* Start *

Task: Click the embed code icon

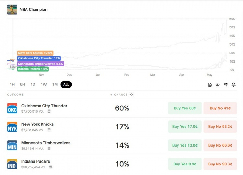Action: coord(218,85)
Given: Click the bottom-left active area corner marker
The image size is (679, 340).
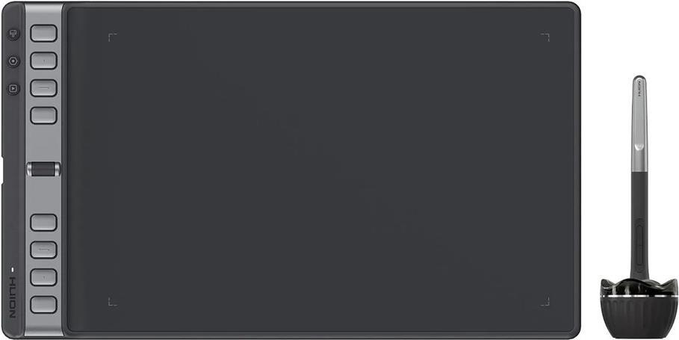Looking at the screenshot, I should coord(112,301).
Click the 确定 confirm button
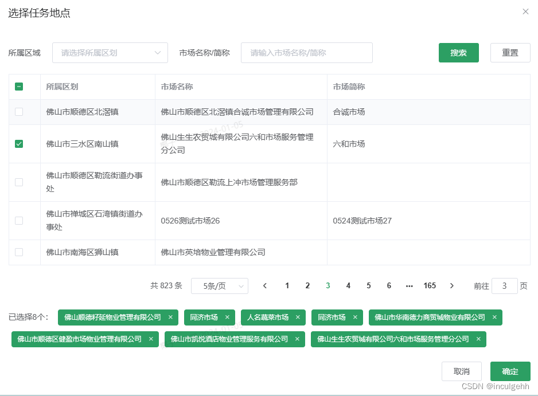The height and width of the screenshot is (396, 538). 510,371
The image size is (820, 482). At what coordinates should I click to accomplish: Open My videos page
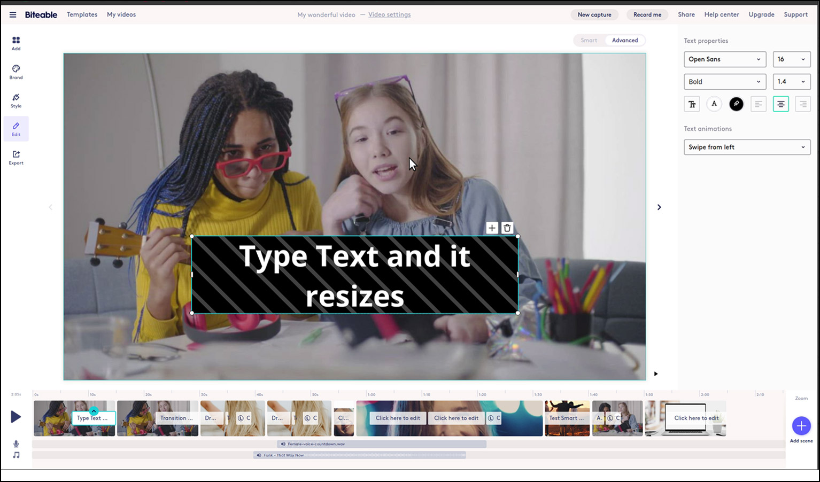click(x=121, y=15)
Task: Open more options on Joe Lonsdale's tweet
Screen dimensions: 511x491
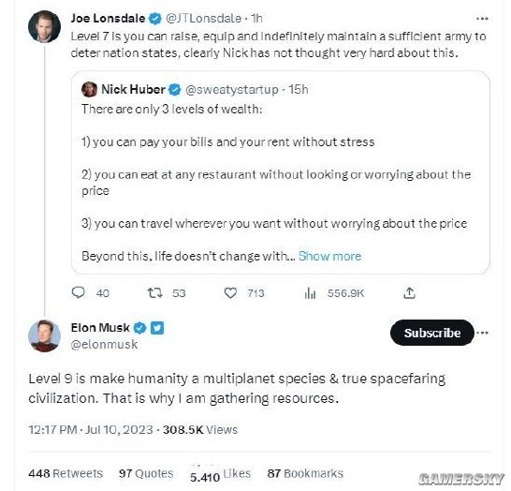Action: tap(482, 19)
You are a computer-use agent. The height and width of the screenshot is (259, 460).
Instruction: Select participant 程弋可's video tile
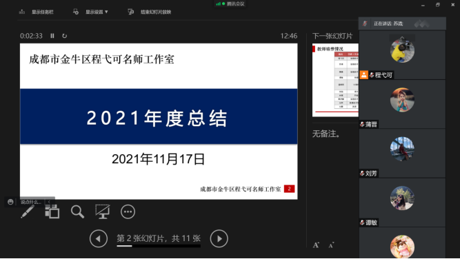(402, 55)
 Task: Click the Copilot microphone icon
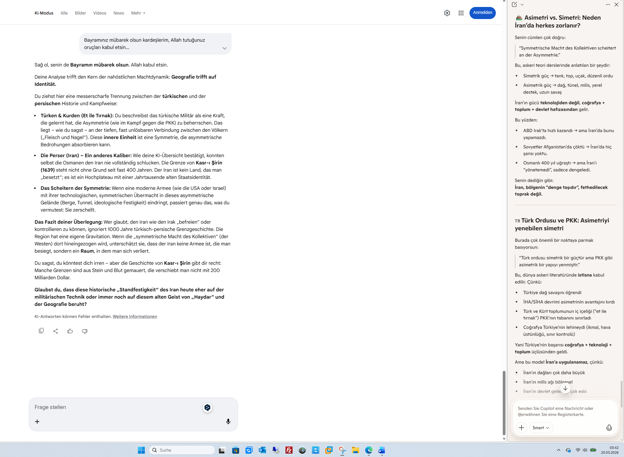609,428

* End *

Copy the material word for word, starting at the line that contains "You are a computer-use" and ending at the end of the material. Leave the pictures out.

You are a computer-use agent. The height and width of the screenshot is (259, 460).
Instruction: Select participant 程弋可's video tile
(402, 55)
 Task: Click the Copilot microphone icon
609,428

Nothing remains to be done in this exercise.